Negative numbers are numbers less than zero. They are represented with a minus or negative sign (-). For example, -5 is a negative number. When you look at the number line, negative numbers are found to the left of zero. The more to the left you go, the smaller the value. For example, -10 is less than -3.
Negative numbers are often used to show debts, temperatures below freezing, and elevations below sea level.
In arithmetic, negative numbers can be added, subtracted, multiplied, and divided just like positive numbers, but the rules for dealing with the signs need to be followed carefully.

The absolute value of a number is its distance from zero on the number line, without considering the direction. It is always a positive number or zero. The absolute value is represented using vertical bars. For example, the absolute value of -6 is written as \(|-6|\) and equals 6.
In general, the absolute value of a number 'a' is denoted as \(|a|\). If the number inside the bars is negative, you simply remove the minus sign to find the absolute value. For instance, \(|-7|\) is 7, while \(|3|\) is 3.
When dealing with problems involving negative numbers, understanding how to find and use the absolute value is crucial.
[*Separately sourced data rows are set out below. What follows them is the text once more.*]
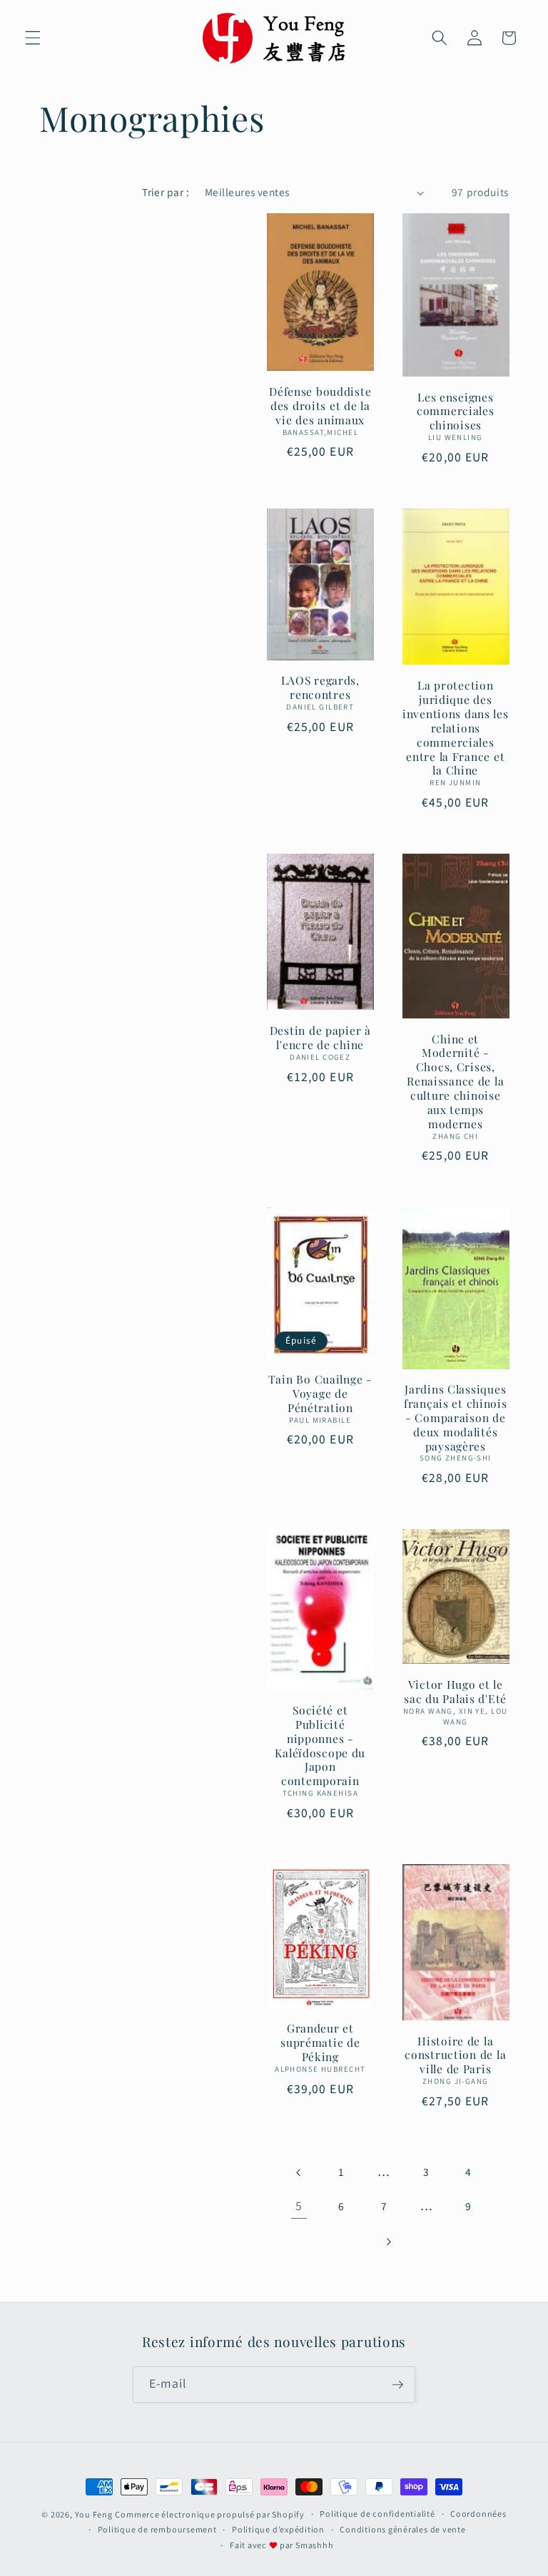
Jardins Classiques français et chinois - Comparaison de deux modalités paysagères (455, 1417)
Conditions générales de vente (402, 2530)
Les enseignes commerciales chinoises (455, 411)
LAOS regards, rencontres (320, 687)
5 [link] (299, 2206)
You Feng (94, 2515)
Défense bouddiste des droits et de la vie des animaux (320, 405)
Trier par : (165, 192)
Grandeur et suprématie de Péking (320, 2042)
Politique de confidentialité (377, 2514)
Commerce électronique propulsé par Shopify (209, 2515)
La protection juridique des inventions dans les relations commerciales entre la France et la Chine (455, 727)
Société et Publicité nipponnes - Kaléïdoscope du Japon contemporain (320, 1745)
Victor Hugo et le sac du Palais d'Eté (455, 1691)
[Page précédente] (299, 2172)
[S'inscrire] (397, 2384)
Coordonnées (478, 2514)
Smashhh (314, 2546)
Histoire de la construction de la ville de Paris (455, 2055)
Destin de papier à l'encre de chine (320, 1037)
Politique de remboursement (157, 2530)
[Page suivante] (387, 2241)
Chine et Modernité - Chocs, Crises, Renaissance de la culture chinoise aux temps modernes (455, 1081)
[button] (33, 38)
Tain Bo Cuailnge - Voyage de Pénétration (320, 1393)
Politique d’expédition (278, 2530)
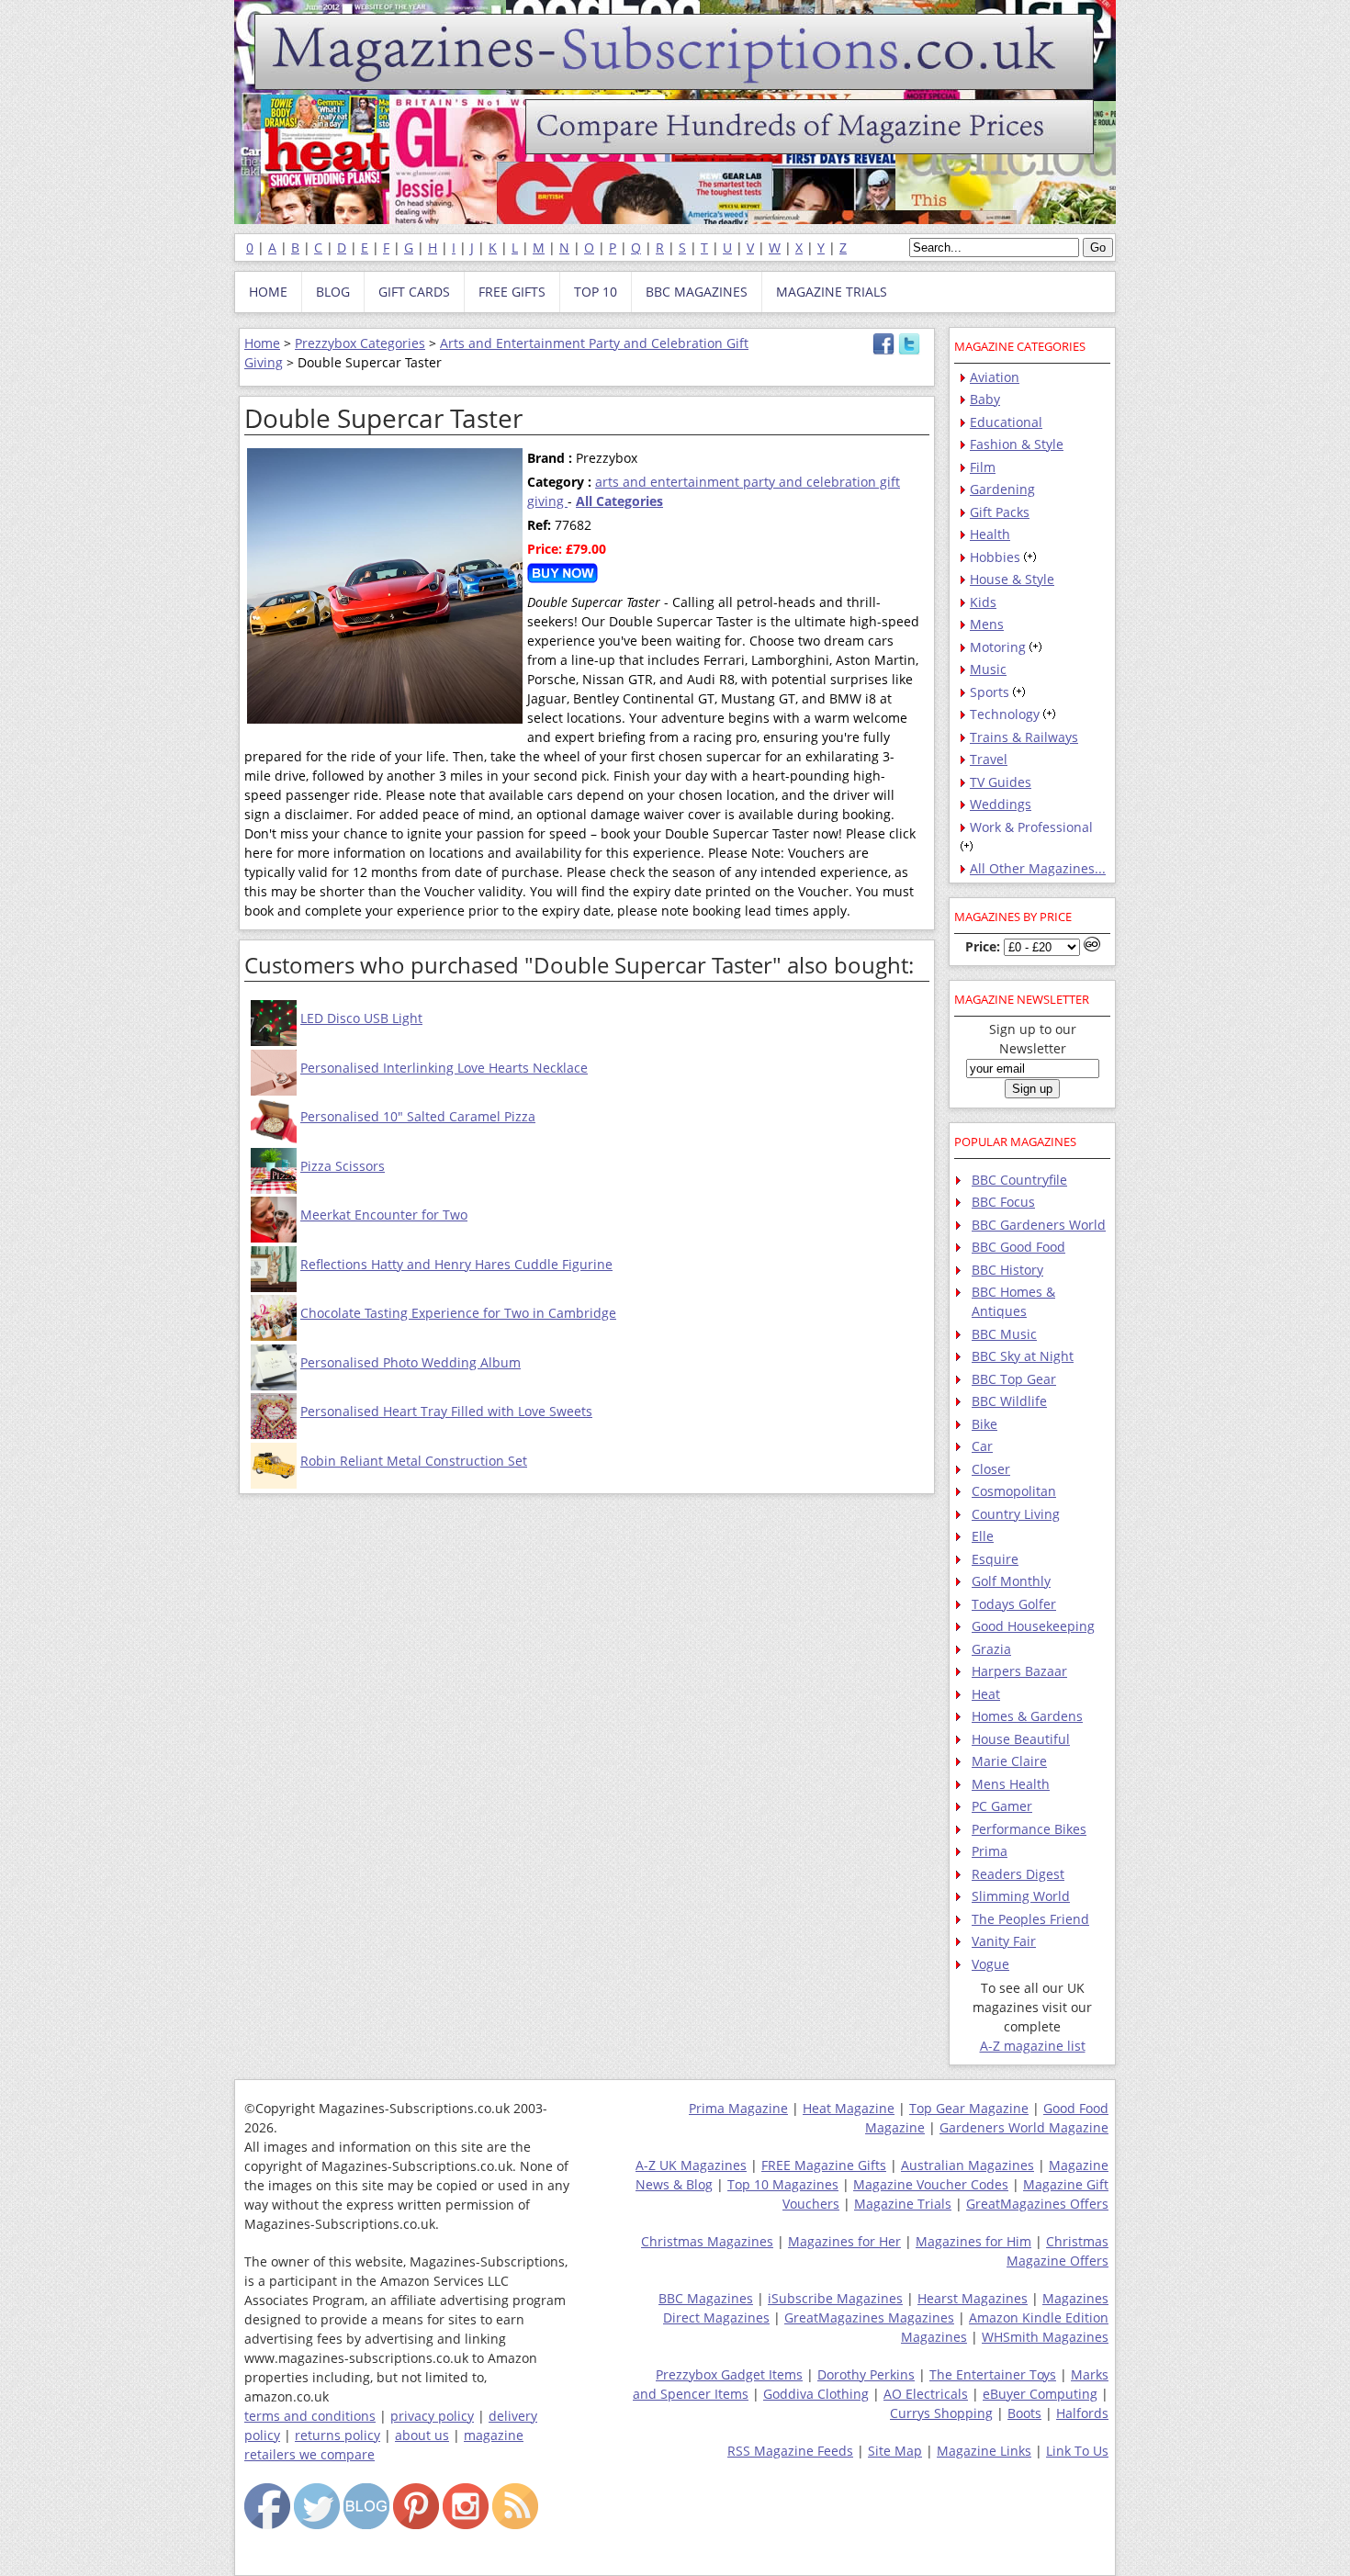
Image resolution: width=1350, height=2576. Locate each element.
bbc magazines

Integer addition involves combining whole numbers, which include positive numbers, negative numbers, and zero. The rules for adding integers are straightforward but must be followed carefully:

• When adding two positive integers, just add their values. For example, \(6 + 3 = 9\).
• When adding two negative integers, add their absolute values and then apply a negative sign to the result. For instance, in the exercise \(-6 + (-5)\), you add \(|-6| = 6\) and \(|-5| = 5\), resulting in 11. Since both integers are negative, the sum is \(-11\).
• When adding a positive integer and a negative integer, subtract the smaller absolute value from the larger absolute value. Keep the sign of the number with the larger absolute value. For example, \(-7 + 4\) would be calculated as \(|(-7)| - |4| = 7 - 4 = 3\), and since -7 has the larger absolute value, the result is negative, so the answer is \(-3\).

Mastering these rules will help you to add integers accurately.